I'm working on trying to reproduce some of these failures in a test
case I can share. So far, I have only been able to reproduce the
failure reported in PR 53743 in spec2006 (456.hmmer/sre_math.c). Still
working on getting a smaller/shareable test case for the other 2
issues.

The failure in PR 53743 (assert in cfg_layout_merge_blocks) is what I
had fixed with my original changes to cfgrtl.c. Need to understand why
there is a reg crossing note between 2 bbs in the same partition.

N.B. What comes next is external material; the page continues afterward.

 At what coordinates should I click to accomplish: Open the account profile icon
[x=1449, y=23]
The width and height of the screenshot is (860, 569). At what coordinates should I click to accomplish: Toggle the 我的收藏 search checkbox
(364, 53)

In the hmmer test case I also hit a failures in rtl_verify_flow_info
and rtl_verify_flow_info_1:

gcc  -c -o sre_math.o -DSPEC_CPU -D
NDEBUG    -fprofile-use -freorder-blocks-and-partition   -O2
     sre_math.c
sre_math.c: In function ‘Gammln’:
sre_math.c:161:1: error: EDGE_CROSSING incorrectly set across same section
 }
 ^
sre_math.c:161:1: error: missing barrier after block 6
sre_math.c:161:1: internal compiler error: verify_flow_info failed


This was due to some code in thread_prologue_and_epilogue_insns that
duplicated tail blocks:

                if (e)
                  {
                    copy_bb = create_basic_block (NEXT_INSN (BB_END (e->src)),
                                                  NULL_RTX, e->src);
                    BB_COPY_PARTITION (copy_bb, e->src);
                  }

In this case e->src (bb 6) was in the cold section and e->dest was in
the hot section, and e->src ended with a REG_CROSSING_JUMP followed by
a barrier. The new copy_bb got put into the cold section by the copy
partition above, leading to the first error. And because the
create_basic_block call inserted the new copy_bb before NEXT_INSN
(BB_END (e->src)), which in this case was the barrier, we ended up
without the barrier after the crossing edge.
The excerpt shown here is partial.